◆ **Task to carry out**
Please restate exactly the lines from the one holding "Image resolution: width=792" to the end of the material, including both ends and excluding every picture.

◆ **Task data**
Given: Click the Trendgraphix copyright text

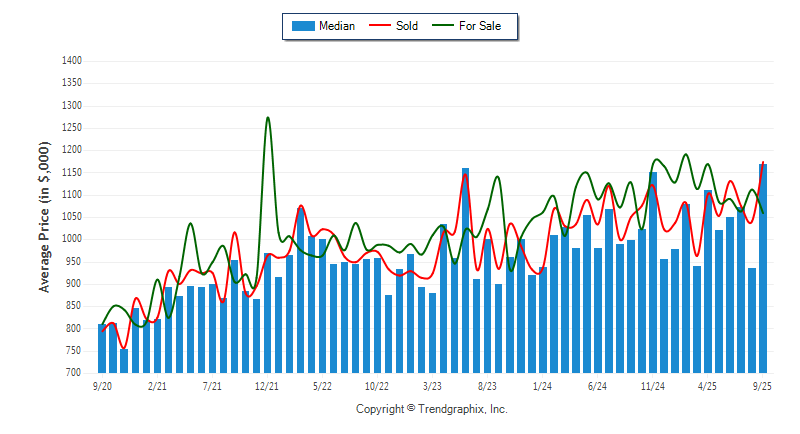Looking at the screenshot, I should (431, 409).
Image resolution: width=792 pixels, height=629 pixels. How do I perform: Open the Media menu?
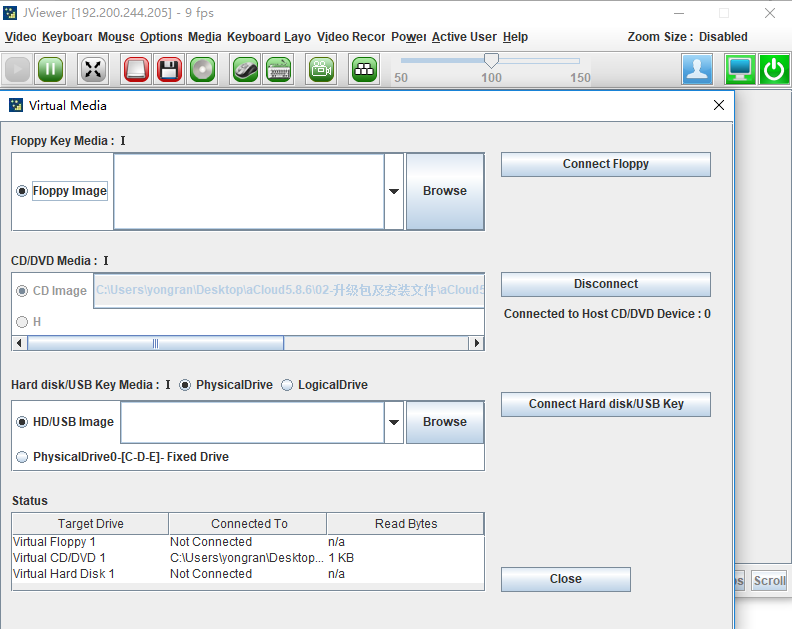(x=204, y=37)
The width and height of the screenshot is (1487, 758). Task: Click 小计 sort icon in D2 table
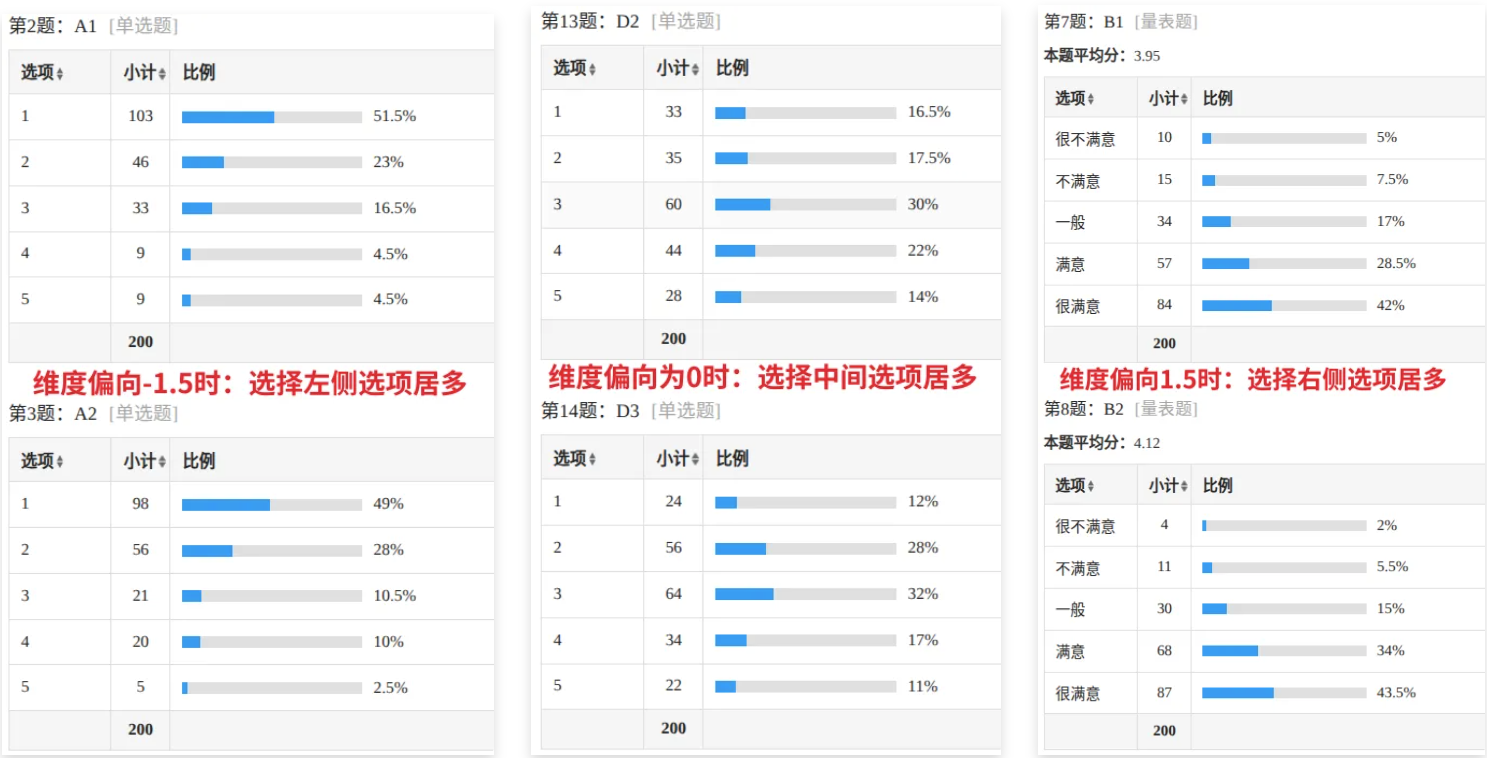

◆ **Output**
Image resolution: width=792 pixels, height=629 pixels. How do I perform: Open the Media menu?
(x=204, y=37)
The width and height of the screenshot is (1487, 758). Task: Click 小计 sort icon in D2 table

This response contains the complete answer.